__Task instructions__. Reproduce every line, starting with the line containing "Task: Click the red Close Port icon" and going on through the line containing "Action: (x=260, y=82)", shifting each answer coordinate by adding 87 to both x and y. Keep all other numbers unchanged and leave the pictures out.

__Records for the exercise__.
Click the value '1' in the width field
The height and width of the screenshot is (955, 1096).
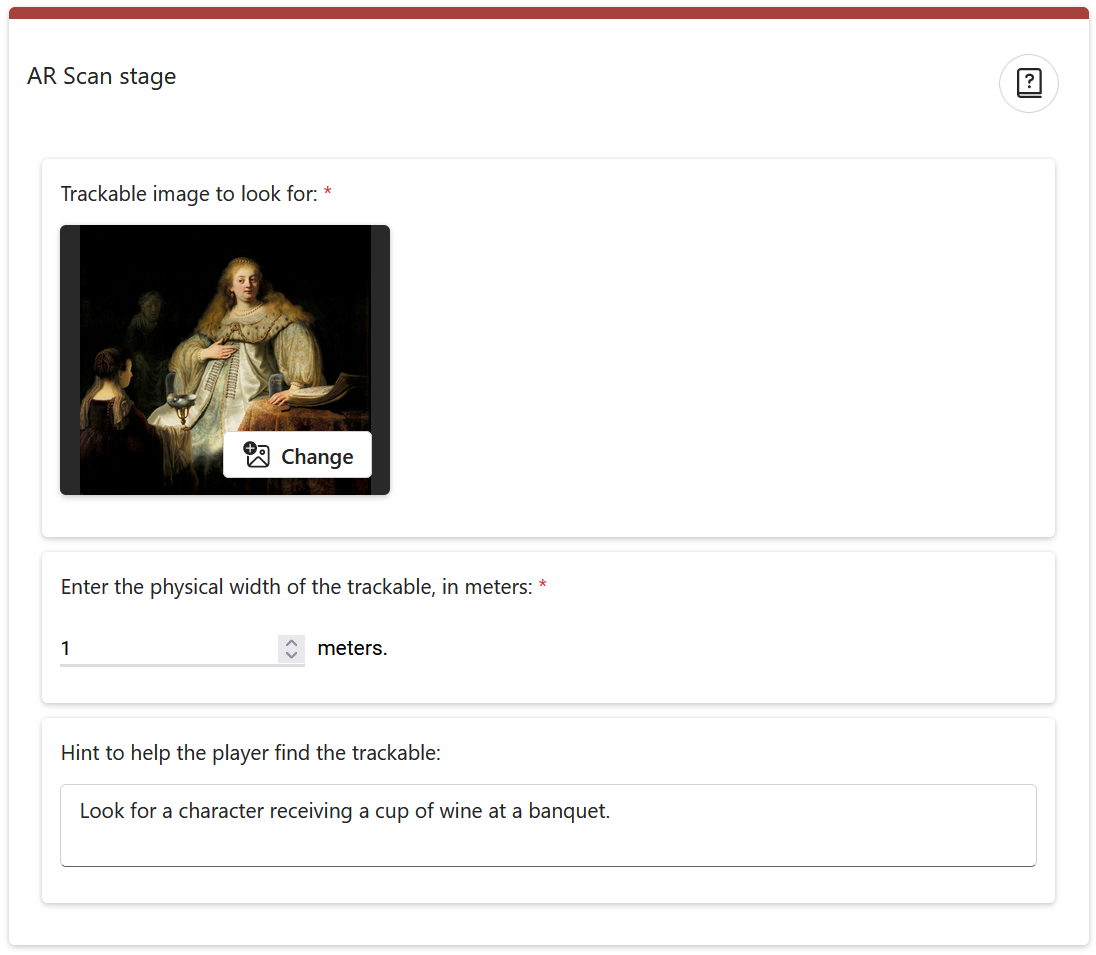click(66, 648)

* * *

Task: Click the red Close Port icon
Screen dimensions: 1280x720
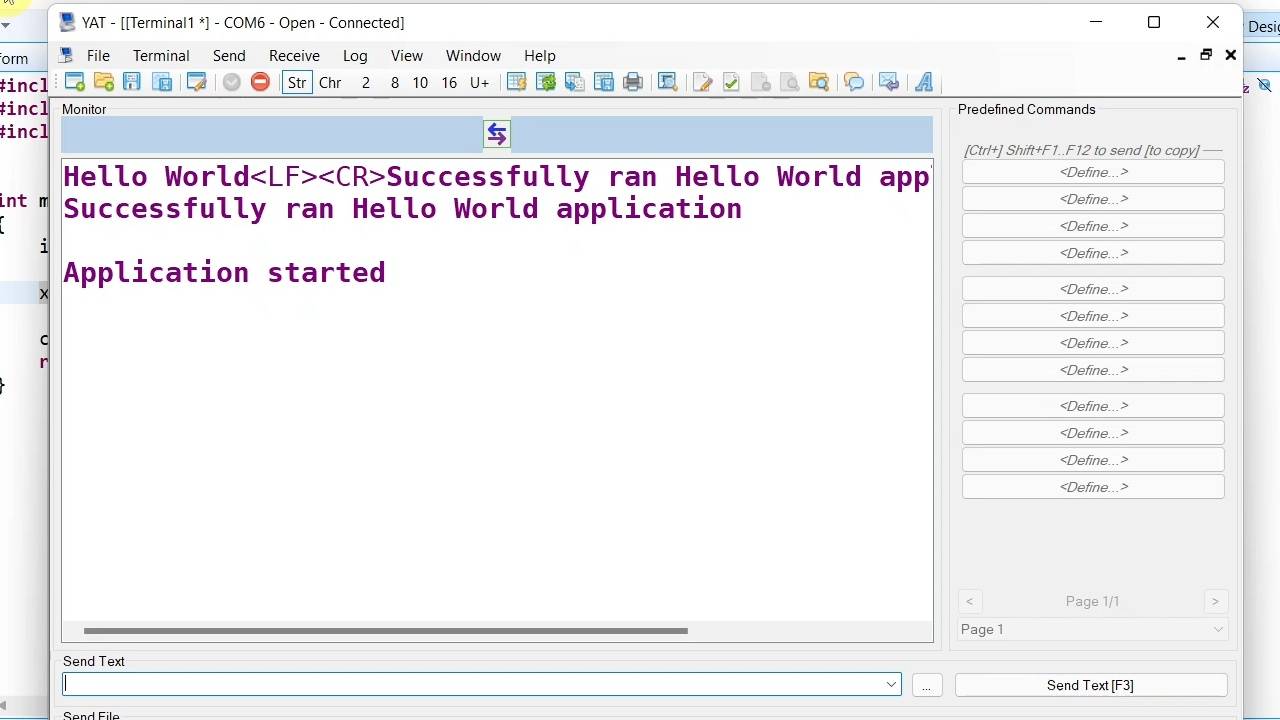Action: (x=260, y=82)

__Complete answer__.
Task: Click the red Close Port icon
Screen dimensions: 1280x720
Action: (x=347, y=169)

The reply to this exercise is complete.